▶ Problem description
Set down exactly the lines below between the line holding "This screenshot has height=770, width=1568." and the line holding "The height and", inclusive; no other line belongs in the answer.

▶ Records to process
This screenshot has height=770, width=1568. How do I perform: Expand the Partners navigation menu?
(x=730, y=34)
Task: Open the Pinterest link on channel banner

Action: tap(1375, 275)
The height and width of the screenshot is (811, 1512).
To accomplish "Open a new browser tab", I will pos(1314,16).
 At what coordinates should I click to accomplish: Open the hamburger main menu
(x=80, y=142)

...

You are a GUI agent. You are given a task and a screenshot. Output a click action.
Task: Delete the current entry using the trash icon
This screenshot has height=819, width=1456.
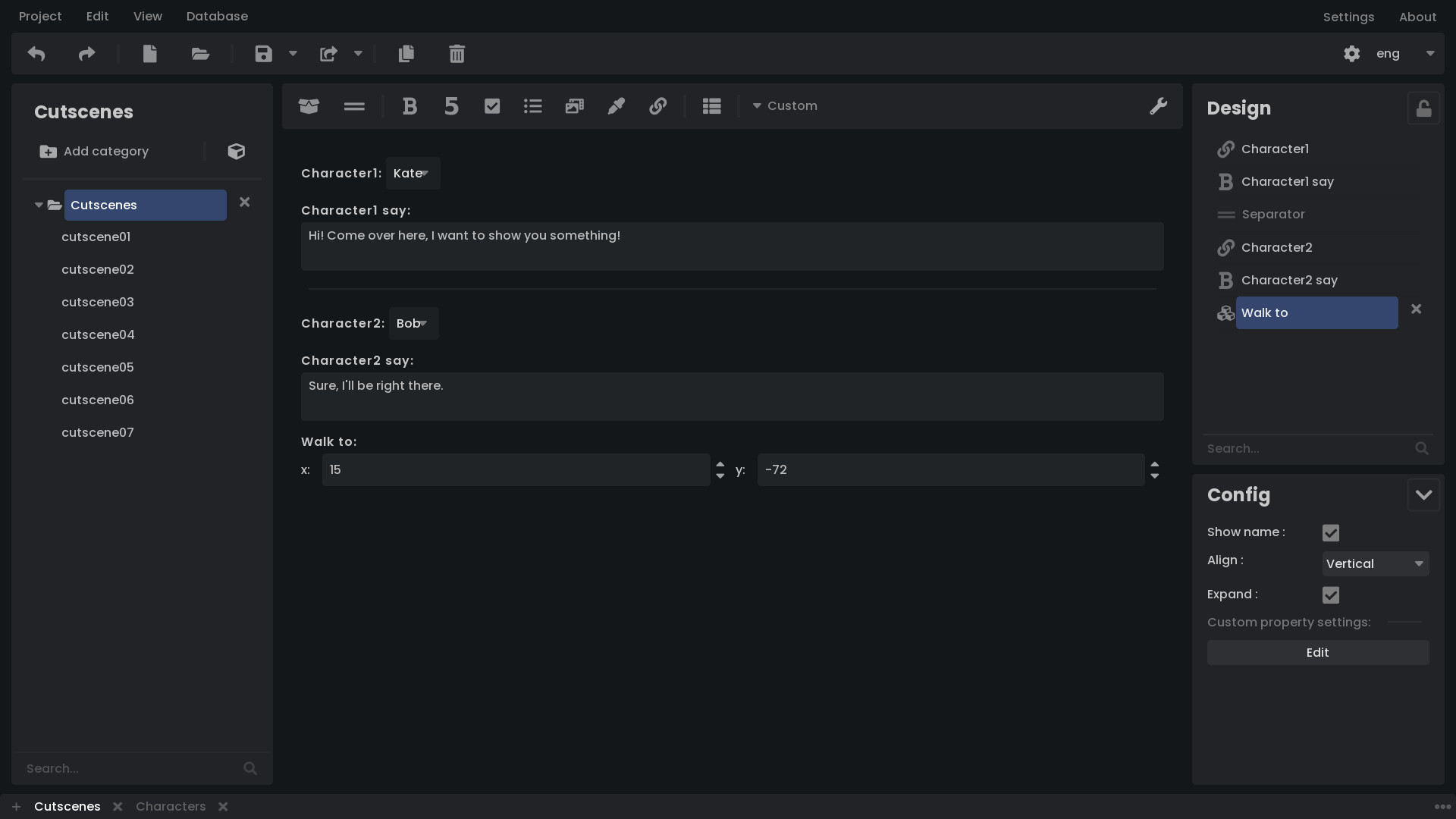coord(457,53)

▶ Expected answer
This screenshot has height=770, width=1568. How do I perform: Expand the Partners navigation menu?
(x=730, y=34)
Task: Open the Pinterest link on channel banner

Action: tap(1375, 275)
The height and width of the screenshot is (811, 1512).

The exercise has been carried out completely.